UltraFast Design Methodology Guide for FPGAs and SoCs (UG949)

Document ID
UG949
Release Date
2024-06-26
Version
2024.1 English

In general, AMD does not recommend using cascaded buffers to artificially increase the delay and reduce the skew between unrelated clock trees branches. Unlike connections between BUFGCTRLs, other clock buffer connections do not have a dedicated path in the architecture. Therefore, the relative placement of clock buffers is not predictable, and all placement rules take precedence over placing unconstrained cascaded buffers.

However, you can use cascaded clock buffers to achieve the following:

  • Route the clock to another clock buffer located in a different clock region.

    This method is typical when using a clock multiplexer for clocks generated by MMCMs located in different clock regions. Although one of the MMCMs can directly drive the BUFGCTRL (BUFGMUX), the other MMCM requires an intermediate clock buffer to route the clock signal to the other region. The following figure shows an example.

    Figure 1. Routing the Clock to Another Clock Region

  • Balance the number of clock buffer levels across the clock tree branches when there is a synchronous path between those branches.

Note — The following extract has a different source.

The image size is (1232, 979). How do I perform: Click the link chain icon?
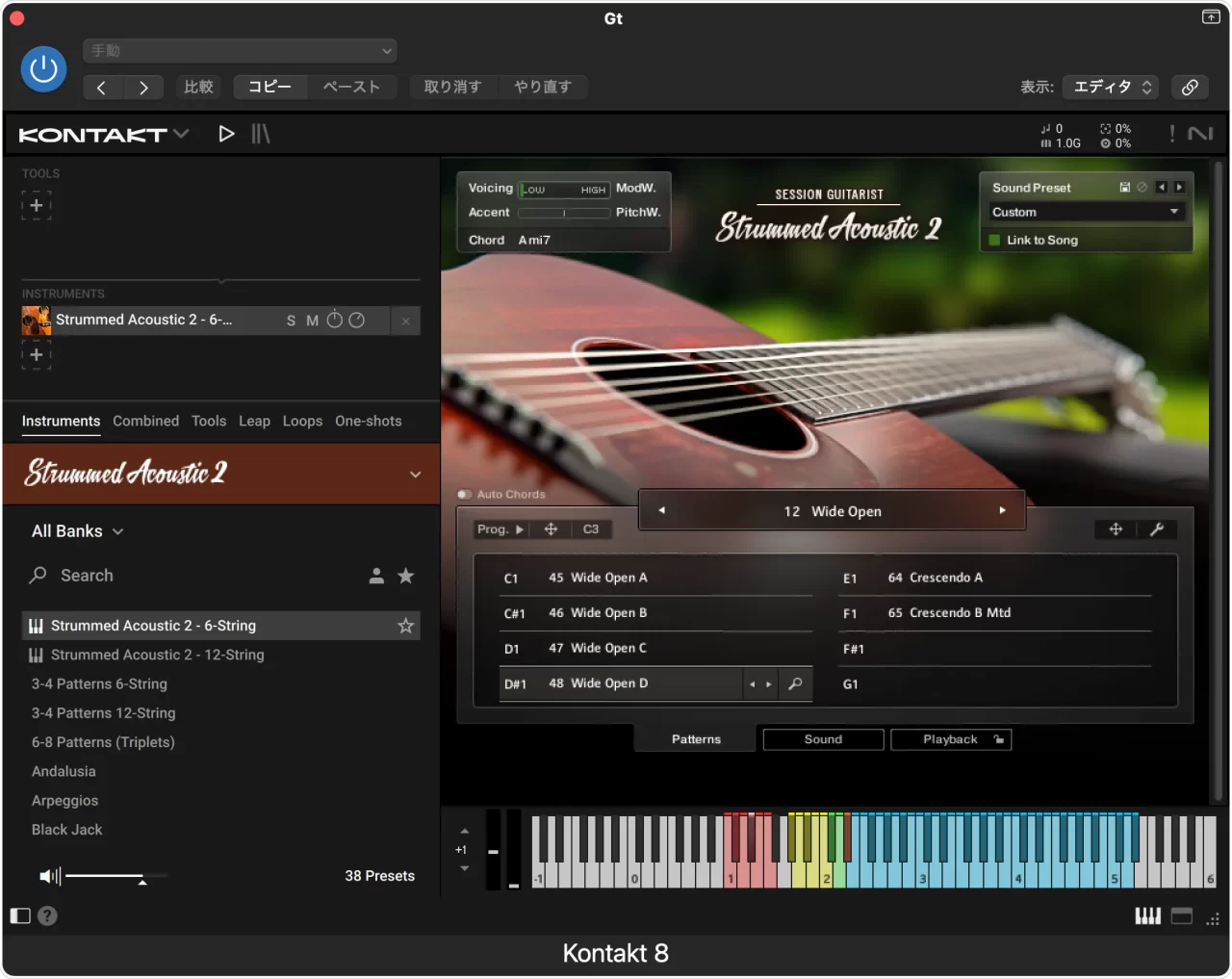(x=1190, y=87)
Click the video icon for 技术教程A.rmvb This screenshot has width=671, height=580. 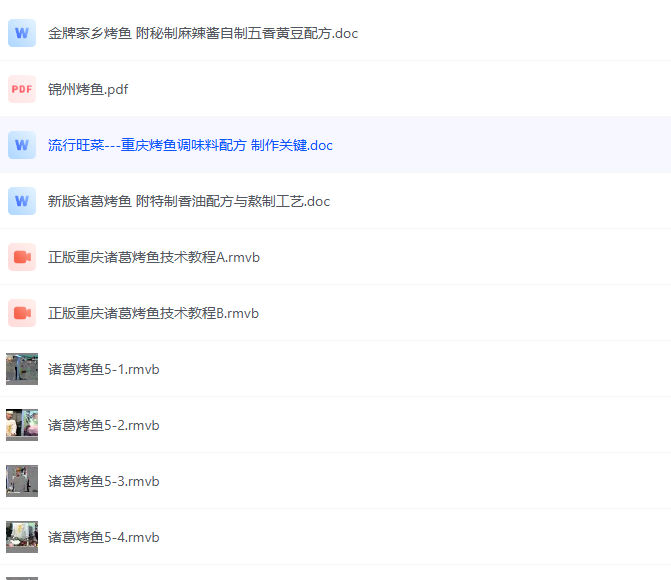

    For example, consider an MMCM clock called clk0 that drives both group A (sequential cells driven via a BUFGCTRL located in a different clock region) and group B (sequential cells). To better match the delay between the branches, insert a BUFGCE for group B and place it in the same clock region as the BUFGCTRL. This ensures that the synchronous paths between group A and group B have a controlled amount of skew. The following figure shows an example.

    Note: The Vivado logic optimization command opt_design is not aware of the timing relationship between timing clocks and clock network branches. As a result, opt_design removes as many cascaded or redundant clock buffers as possible. In this example, opt_design removes BUFGCE_inst_1 unless you set a DONT_TOUCH="TRUE" property on it. If there are only asynchronous paths between the clock tree branches, the branches do not need to be balanced as long as there is proper synchronization circuitry on the receiving clock domain.
    Figure 2. Balancing Clock Trees for Synchronous Paths Between Clock Regions

  • Build clock multiplexers as described in Clock Multiplexing.

To reduce the variation of insertion delays and skew, AMD recommends the following when using cascaded clock buffers:

  • Keep the cascaded buffers in the same or adjacent clock regions.
  • When clock tree branches are balanced, assign all the clock buffers of the same level to the same clock region.
Note: If absolutely required, AMD recommends using two cascaded BUFGCTRLs instead of cascaded BUFGCEs. Using dedicated routing, you can cascade two adjacent BUFGCTRLs with minimum delay when both BUFGCTRLs are placed inside the same clock region.